The Best New Laws of 2014

Image REUTERS/Romeo Ranoco Sharks are all about 2014. (REUTERS/ROMEO RANOCO)

Everyone's getting ready for (at least a few weeks of post-hangover) self improvement in 2014, including our judicial system. At the stroke of midnight tonight, some 40,000 new local, state, and federal laws will go into effect. Some (most, really) are minor tweaks and frankly kind of boring. Some are routine but troubling, like the yearly expiration of tax cuts that has businesses scrambling until the rebates are reinstated. And some are genuinely upsetting, like strict new voting laws that will likely disenfranchise American citizens.

In the spirit of a better tomorrow, however, we're going to focus on the new laws that actually make us feel kind of good about things. Here's our seven favorite new laws, and why we love 'em. 

Voter pre-registration for Colorado teens

The law: Sixteen-year-olds in Colorado will be able to pre-register to vote when they get their drivers licenses. The registration will become official once those who have pre-registered turn 18, making them eligible to vote. 

Why we like it: Colorado is making it easier for young people to exercise their civil rights, and is actively encouraging them to get politically involved. This is especially significant as a number of states make it more difficult for people — mostly people who vote as Democrats — to vote. Plus, we really like this 1960s civic-minded pot-smoking youth throwback thing Colorado is doing. (Yet another January 1 development. See below.)

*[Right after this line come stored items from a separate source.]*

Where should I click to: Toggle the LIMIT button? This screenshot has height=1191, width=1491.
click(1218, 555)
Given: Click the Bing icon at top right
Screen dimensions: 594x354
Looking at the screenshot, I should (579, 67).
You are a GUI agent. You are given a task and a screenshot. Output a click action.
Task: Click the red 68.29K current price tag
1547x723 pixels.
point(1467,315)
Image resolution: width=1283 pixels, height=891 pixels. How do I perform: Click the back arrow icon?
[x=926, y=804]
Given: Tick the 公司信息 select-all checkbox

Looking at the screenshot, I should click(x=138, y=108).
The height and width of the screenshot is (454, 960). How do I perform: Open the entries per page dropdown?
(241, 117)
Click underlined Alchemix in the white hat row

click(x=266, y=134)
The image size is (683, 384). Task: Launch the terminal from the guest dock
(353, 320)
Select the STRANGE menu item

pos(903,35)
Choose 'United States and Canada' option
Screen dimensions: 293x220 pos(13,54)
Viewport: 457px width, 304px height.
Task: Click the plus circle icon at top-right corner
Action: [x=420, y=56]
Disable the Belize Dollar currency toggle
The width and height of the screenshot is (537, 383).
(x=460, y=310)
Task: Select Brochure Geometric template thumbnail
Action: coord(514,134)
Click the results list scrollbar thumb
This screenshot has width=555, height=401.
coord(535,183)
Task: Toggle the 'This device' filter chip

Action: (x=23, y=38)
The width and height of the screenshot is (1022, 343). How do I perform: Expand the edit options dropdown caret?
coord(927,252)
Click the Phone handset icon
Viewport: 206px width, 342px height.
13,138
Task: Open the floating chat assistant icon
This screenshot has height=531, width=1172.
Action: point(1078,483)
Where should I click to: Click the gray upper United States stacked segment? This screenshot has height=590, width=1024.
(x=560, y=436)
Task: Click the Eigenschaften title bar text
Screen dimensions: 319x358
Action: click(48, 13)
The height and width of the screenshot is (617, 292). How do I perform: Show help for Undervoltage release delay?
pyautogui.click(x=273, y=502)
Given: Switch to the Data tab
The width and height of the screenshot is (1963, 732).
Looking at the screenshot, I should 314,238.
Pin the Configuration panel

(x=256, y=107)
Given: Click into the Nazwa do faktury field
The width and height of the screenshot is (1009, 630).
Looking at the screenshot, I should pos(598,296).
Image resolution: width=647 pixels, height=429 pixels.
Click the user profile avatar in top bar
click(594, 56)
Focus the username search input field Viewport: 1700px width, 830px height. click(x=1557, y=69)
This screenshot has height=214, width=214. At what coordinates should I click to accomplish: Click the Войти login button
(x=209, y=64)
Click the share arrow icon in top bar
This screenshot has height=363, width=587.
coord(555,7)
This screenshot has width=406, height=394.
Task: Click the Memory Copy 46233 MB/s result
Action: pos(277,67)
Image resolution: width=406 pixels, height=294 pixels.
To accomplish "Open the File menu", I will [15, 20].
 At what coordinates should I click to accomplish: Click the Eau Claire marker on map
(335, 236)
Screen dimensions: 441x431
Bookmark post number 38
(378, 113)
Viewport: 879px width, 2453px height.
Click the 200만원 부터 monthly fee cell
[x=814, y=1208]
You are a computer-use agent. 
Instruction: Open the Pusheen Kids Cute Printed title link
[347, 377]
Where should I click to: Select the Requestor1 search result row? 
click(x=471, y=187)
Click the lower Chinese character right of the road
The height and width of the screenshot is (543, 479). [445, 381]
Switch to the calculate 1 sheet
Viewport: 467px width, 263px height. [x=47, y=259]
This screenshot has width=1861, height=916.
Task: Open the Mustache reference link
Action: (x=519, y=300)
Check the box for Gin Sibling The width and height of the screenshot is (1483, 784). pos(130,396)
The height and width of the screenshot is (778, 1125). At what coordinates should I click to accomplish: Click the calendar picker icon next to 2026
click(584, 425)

Delaware curbs the shark fin market

The law: It will be illegal to sell and distribute shark fins within Delaware. 

Why we like it: The new law has been touted by environmentalists for taking steps towards eliminating the inhumane practice of shark finning. (Basically, poachers capture sharks, cut off their fins, and throw the rest of the fish overboard to bleed to death or drown.) Shark fins are harvested for use in expensive shark fin soups, which are considered to be a delicacy. You don't catch a ton of shark fins off the coast of Delaware, but it's a start.

Lights out on light bulbs in 2014

The law: Manufacturers will be required to stop making 40- and 60-watt light bulbs, which happen to be the most popular in the country. 

Why we like it: From here on in, light bulbs will be more expensive up front, but save energy in the long-run. We are notoriously bad at actively making any changes that will make us better off in the long-run if it makes us worse-off in the short run. So a government-mandated nudge towards becoming more aware of how much energy we waste makes a lot of sense to us. Plus, it makes Tea Partiers really mad. 

Recreational pot-smoking in Colorado is allllll rightttt 

The law: Colorado residents who are at least 21 years old will be legally allowed to purchase marijuana for recreational use.

Why we like it: Legal marijuana is expected to be a growth industry, and retailers are gearing up for tourism especially. The government could also benefit from taxes on marijuana, which is no more dangerous an intoxicant than alcohol, and from having to lock up fewer non-violent criminals. And now Colorado will be even cooler. 

New cyber security laws in California

The law: Under the new provision online retailers will have to prominently disclose how they use consumers' personal information. 

Why we like it: Though some argue that the law will actually hurt consumers, because it increases transparency without demanding action, we are pro any law that forces commercial sites to be more open about what they do with user data. We are used to signing verbose contracts with a click, and appreciate any legislative effort to shift the onus of responsibility onto commercial bodies. Even a small step towards reclaiming a right to privacy online is a good one. 

Obamacare coverage starts

The law: Barring any more glitches, millions who signed up for insurance or Medicaid through the Affordable Care Act will finally gain health care coverage on January 1. 

Why we (might) like it: Obamacare is an imperfect universal health care system, but it is a universal healthcare system nonetheless. The plan, which Obama fought through the courts, a government shutdown, and a disastrous launch, is a step towards securing Americans at least one useful safety net as some others, like pensions, are quickly disappearing. We hope it works. 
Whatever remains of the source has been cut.